Skip to content

Air-Gapped Backup

Air-Gapped Backups are offline backups that are isolated shortly after completion and are no longer accessible via the network. They protect, for example, against ransomware attacks or other catastrophic events. This separation creates an additional barrier that ensures that even in the event of infrastructure compromise, the backup remains untouched.

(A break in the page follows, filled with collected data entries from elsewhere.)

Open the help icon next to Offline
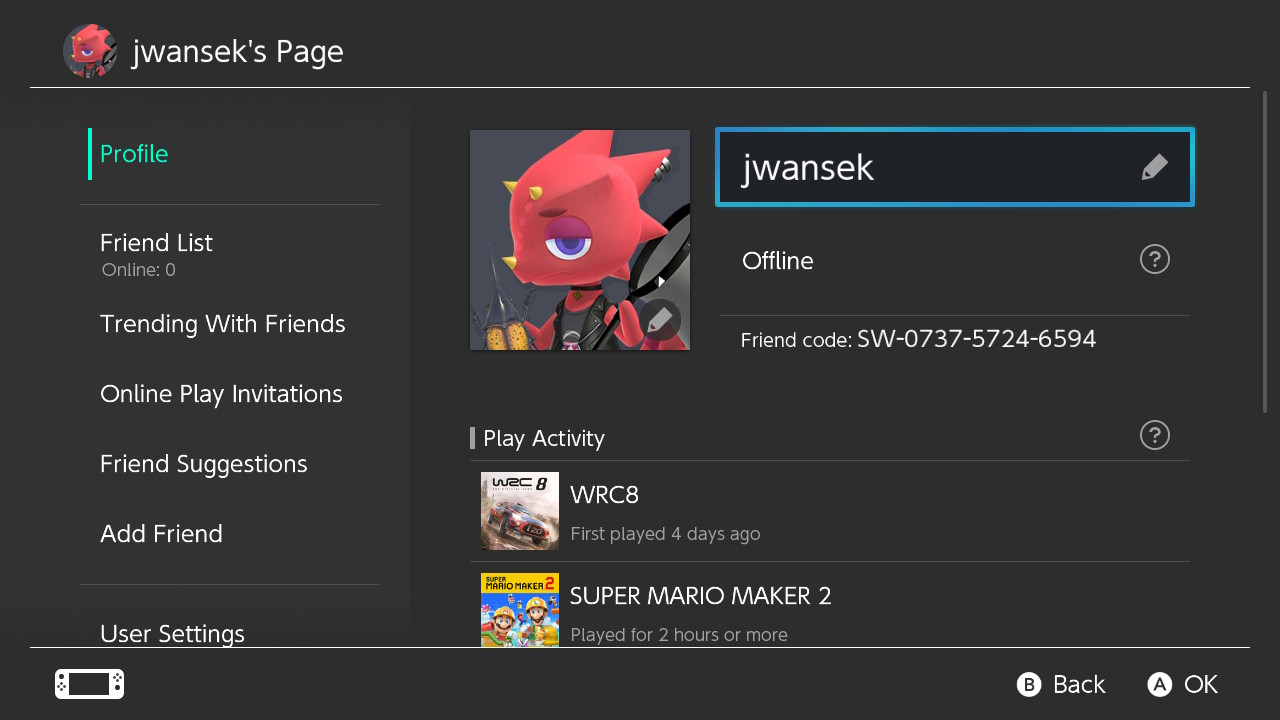 click(1154, 260)
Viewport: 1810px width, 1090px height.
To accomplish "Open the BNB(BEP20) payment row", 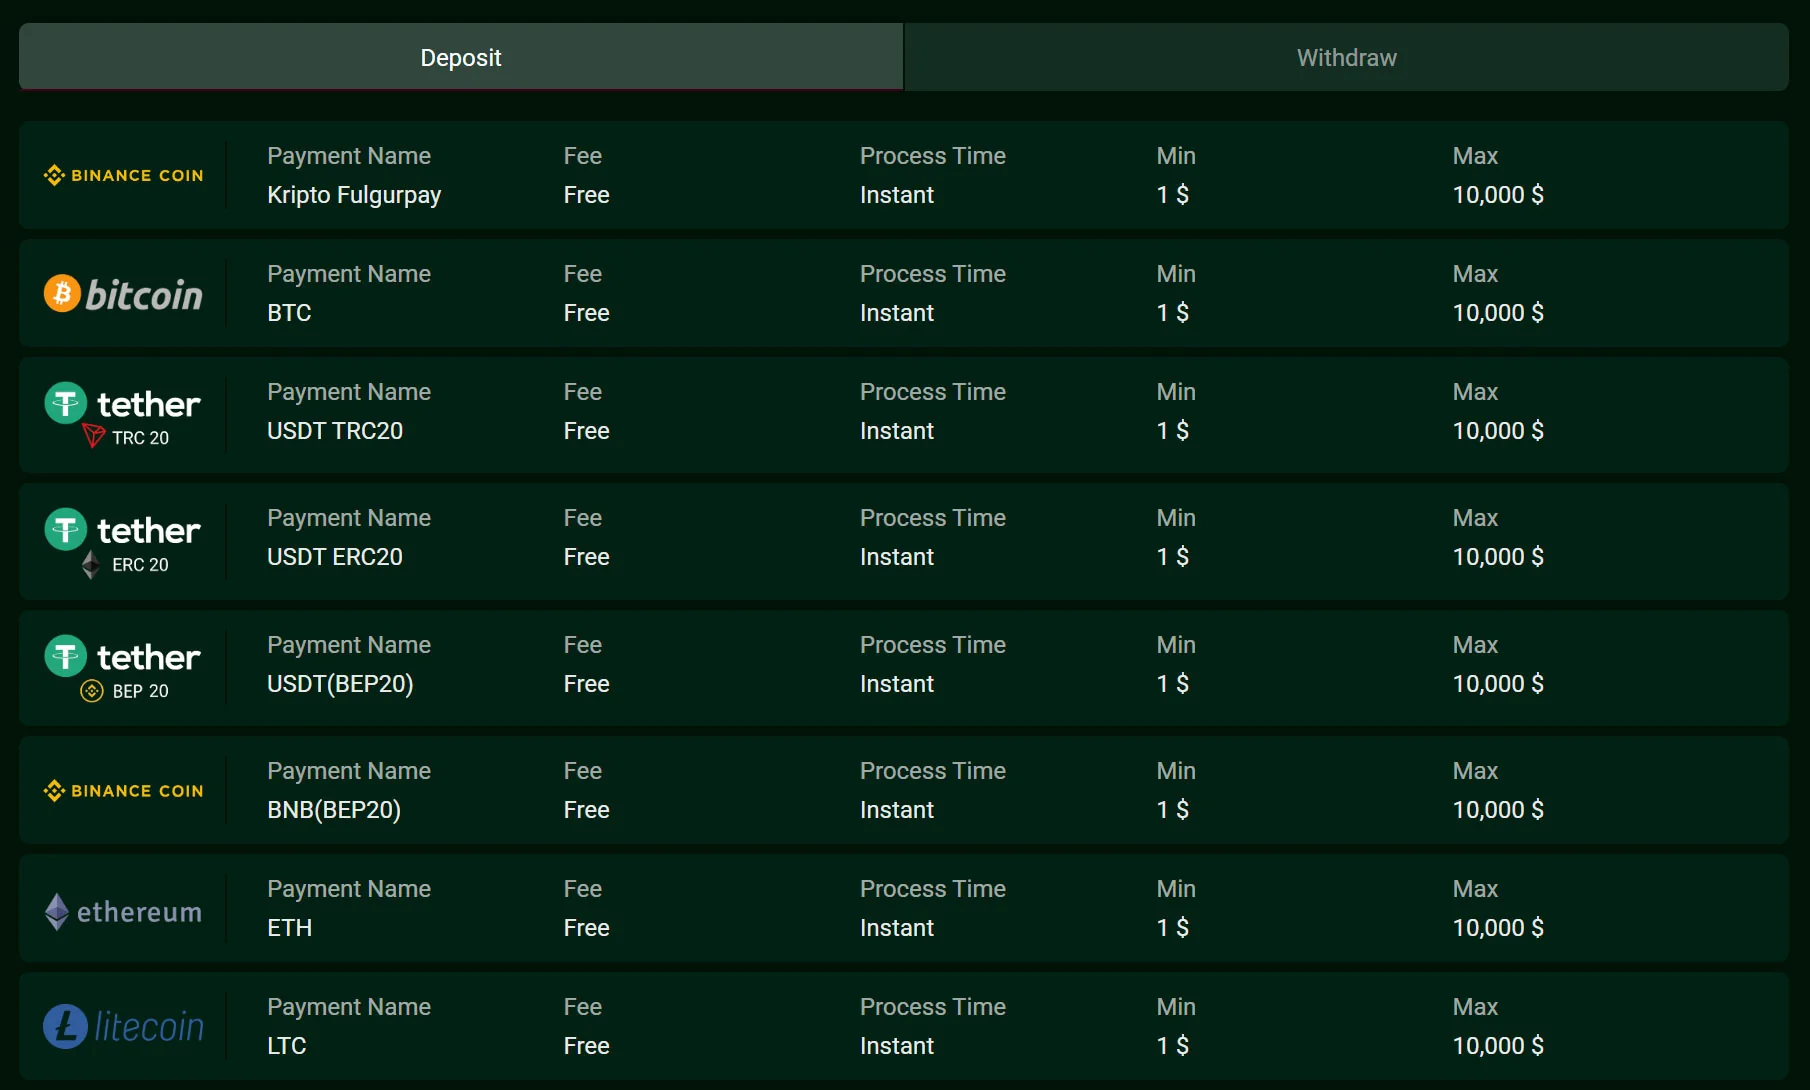I will point(904,790).
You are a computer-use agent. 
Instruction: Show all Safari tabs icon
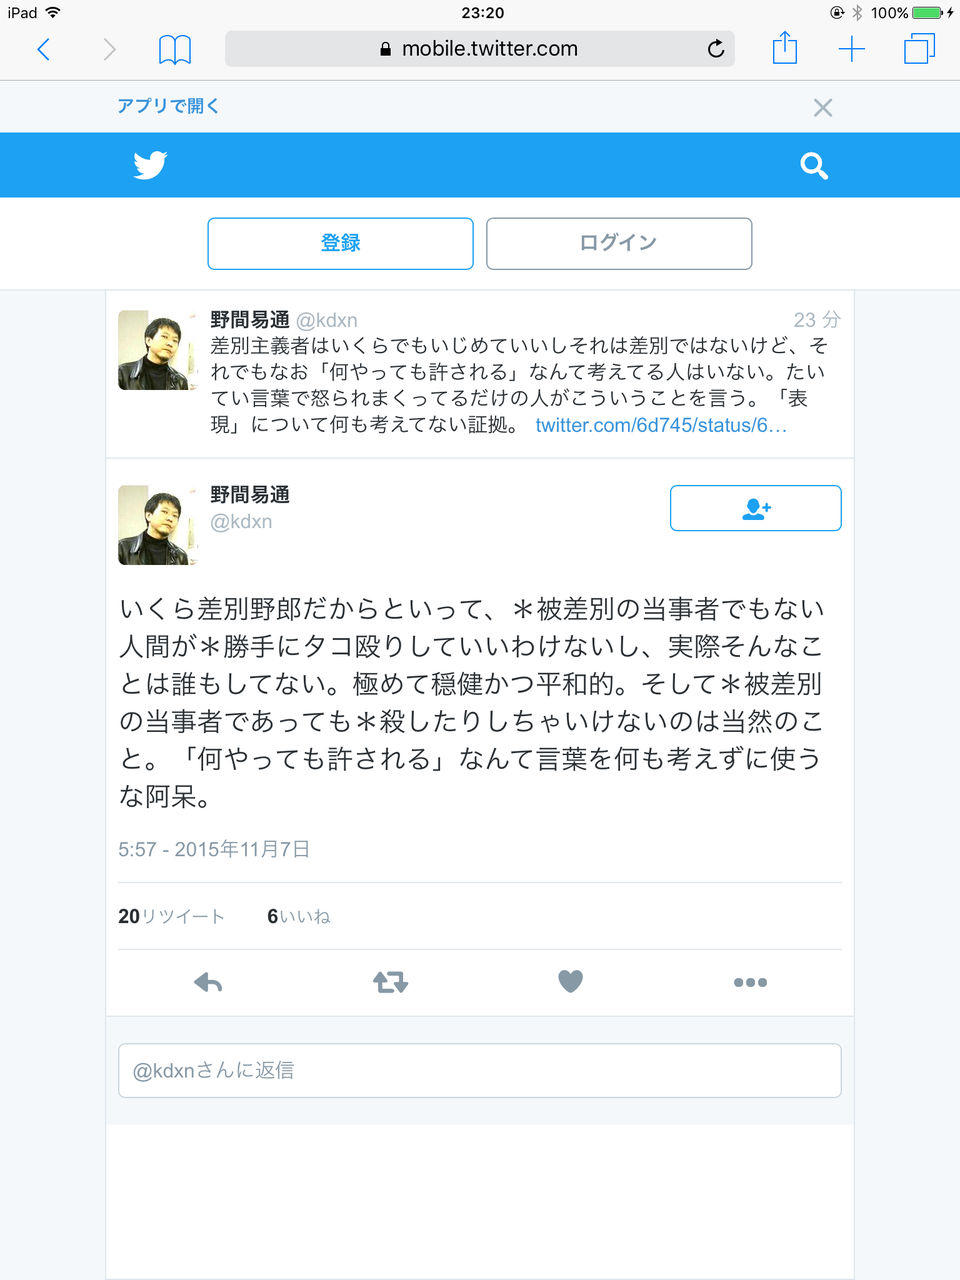pos(919,49)
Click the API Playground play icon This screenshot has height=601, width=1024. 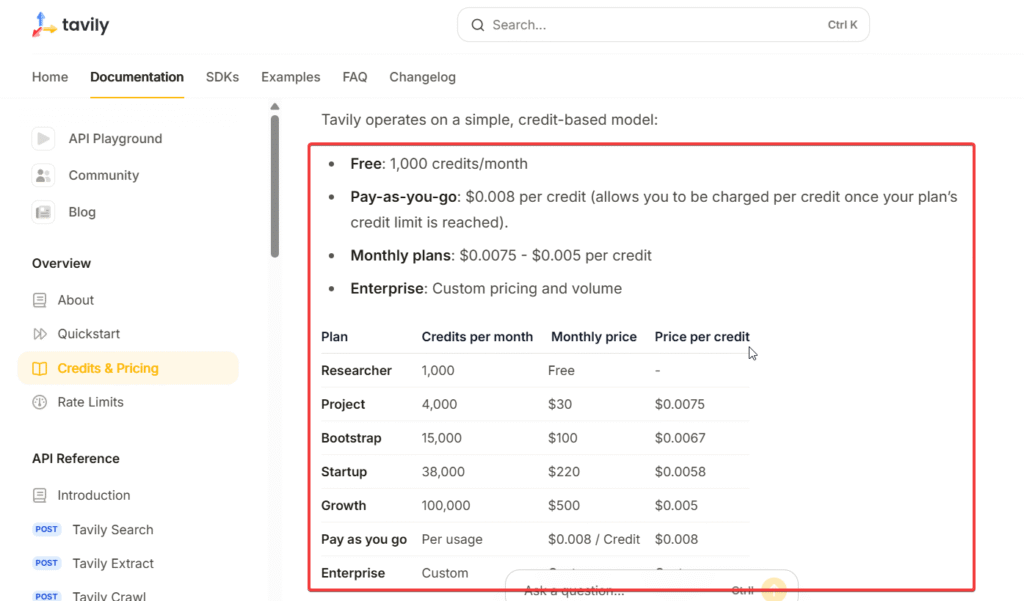(x=43, y=139)
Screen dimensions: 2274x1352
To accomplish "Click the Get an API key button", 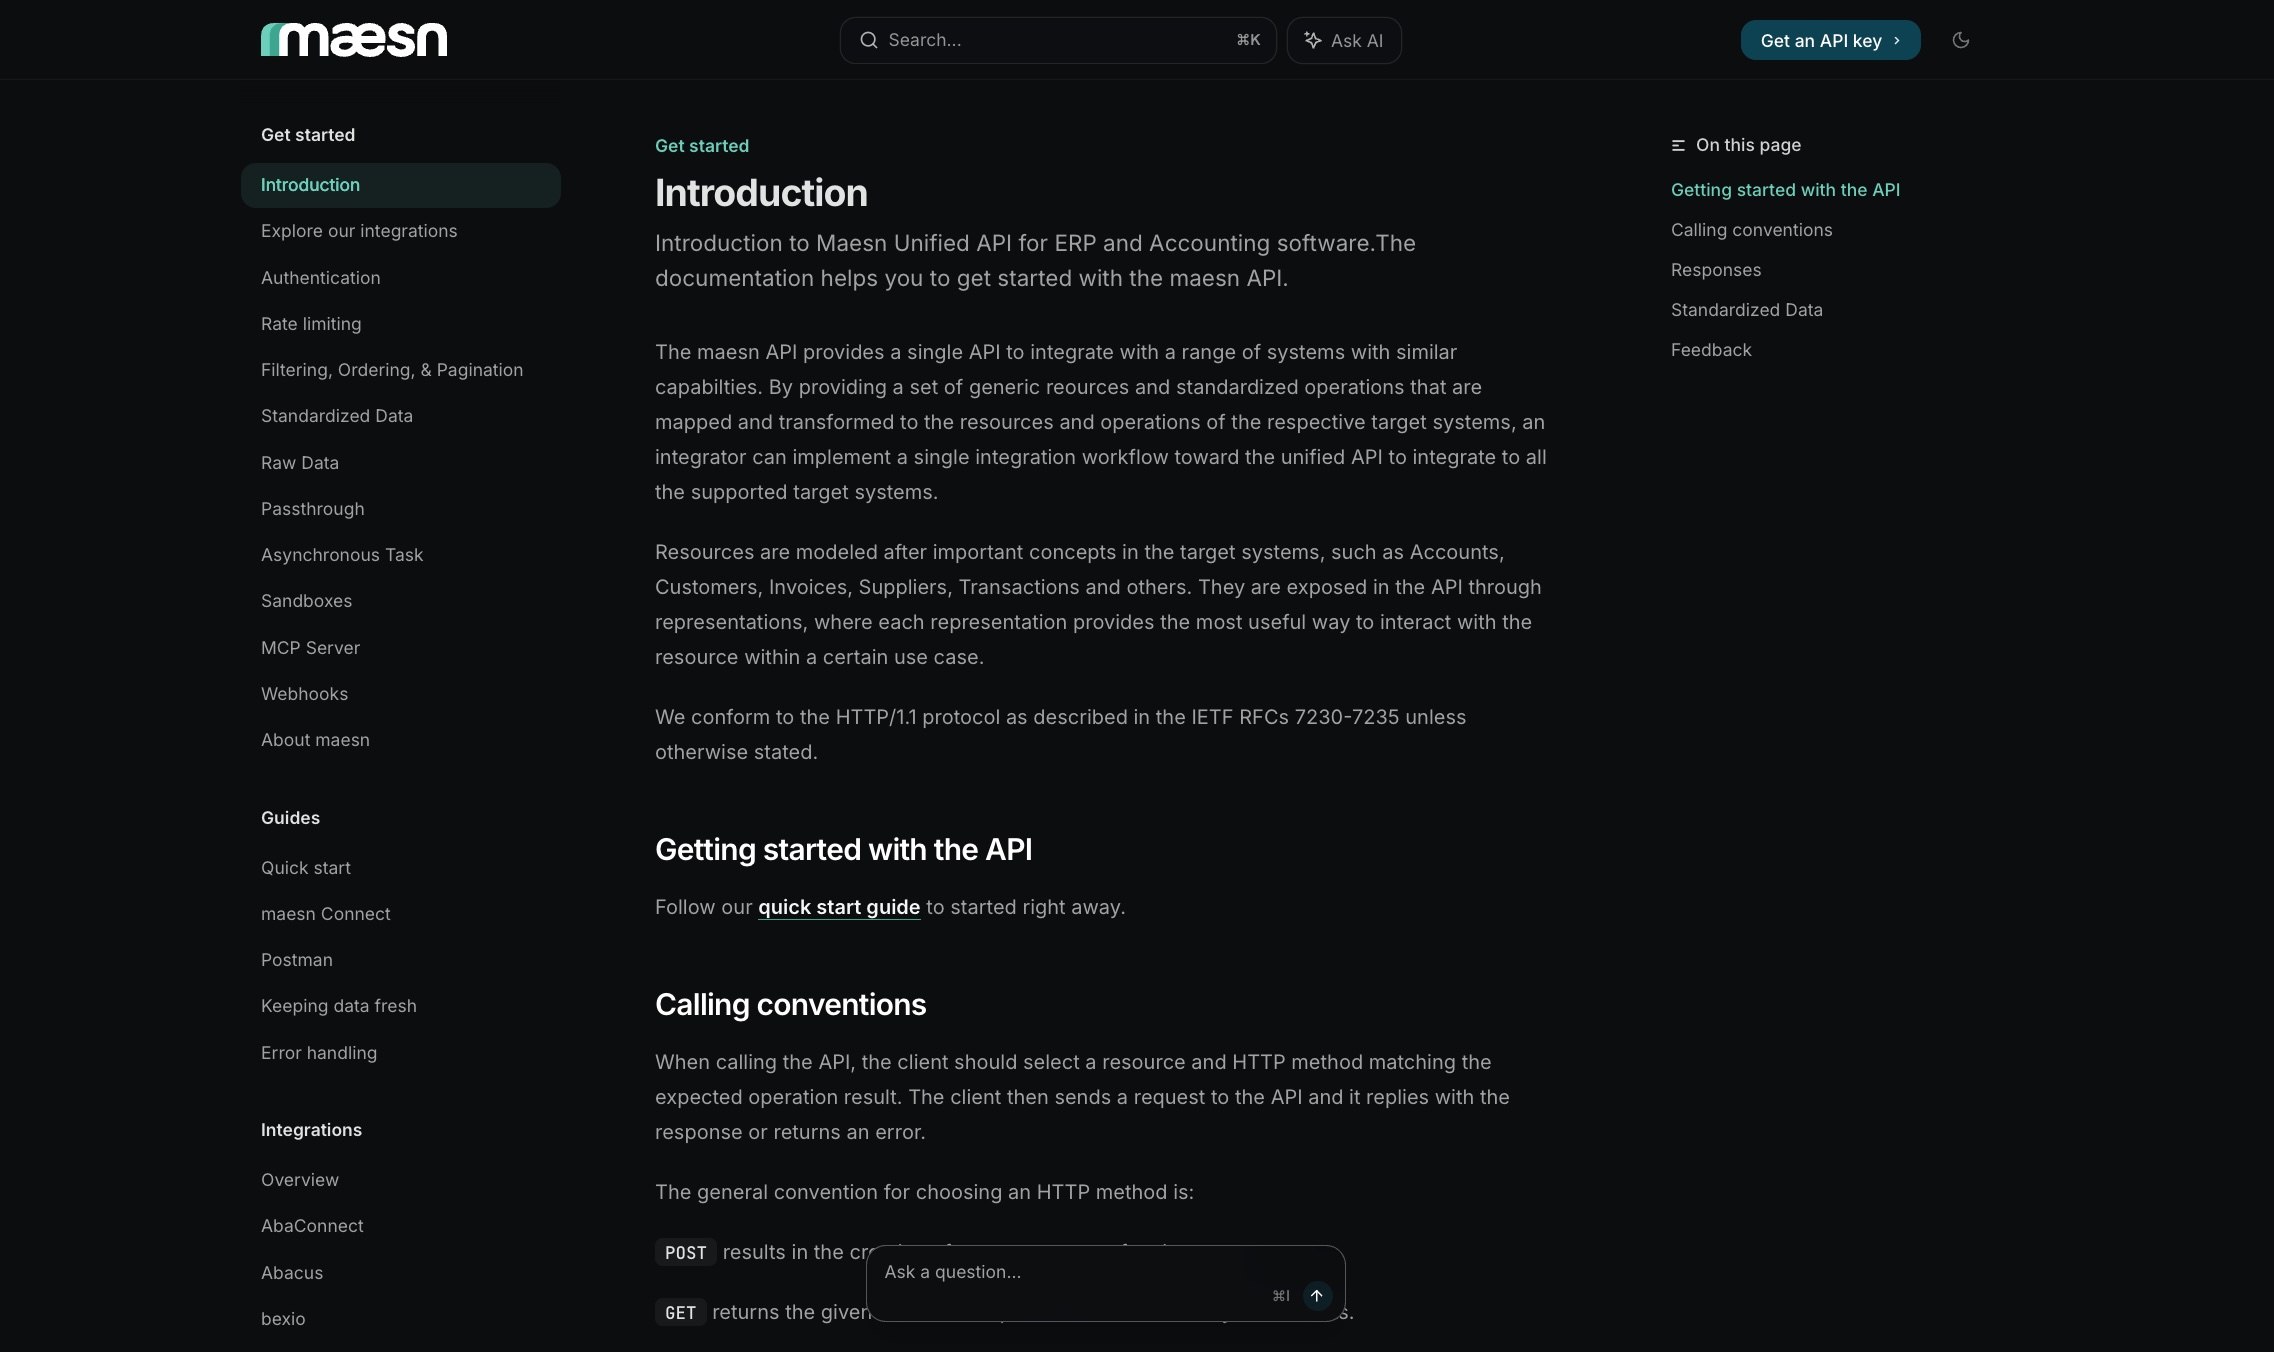I will pyautogui.click(x=1830, y=40).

Backups can be archived for a quarter (q1), half a year (q2), or a full year (q4).

Activation

Air-Gapped Backups can be activated for all volumes and PVCs via the Customer Interface: Screenshot of the Air-Gap Backup dialog

or via the OpenStack Command Line Interface: 

openstack volume set --property cinder-archive='true' <UUID>
openstack volume set --property cinder-archive-rotation='q4' <UUID>

Enable Regular Backups

Air-Gapped Backups can only be created on Cloud Volumes or PVCs that have regular backups enabled!

Functionality

  1. All volumes or PVCs configured for Air-Gapped Backup are backed up once per week.
  2. The full backup and all available incremental backups (snapshots) of the volume are exported from the backup cluster, compressed, and encrypted onto an LTO-9 tape.
  3. Once the weekly backups have been completed, the tape is taken offline within the autoloader.
  4. At least once a month, all written tapes are replaced and securely stored at a safe location outside the data center for the selected duration.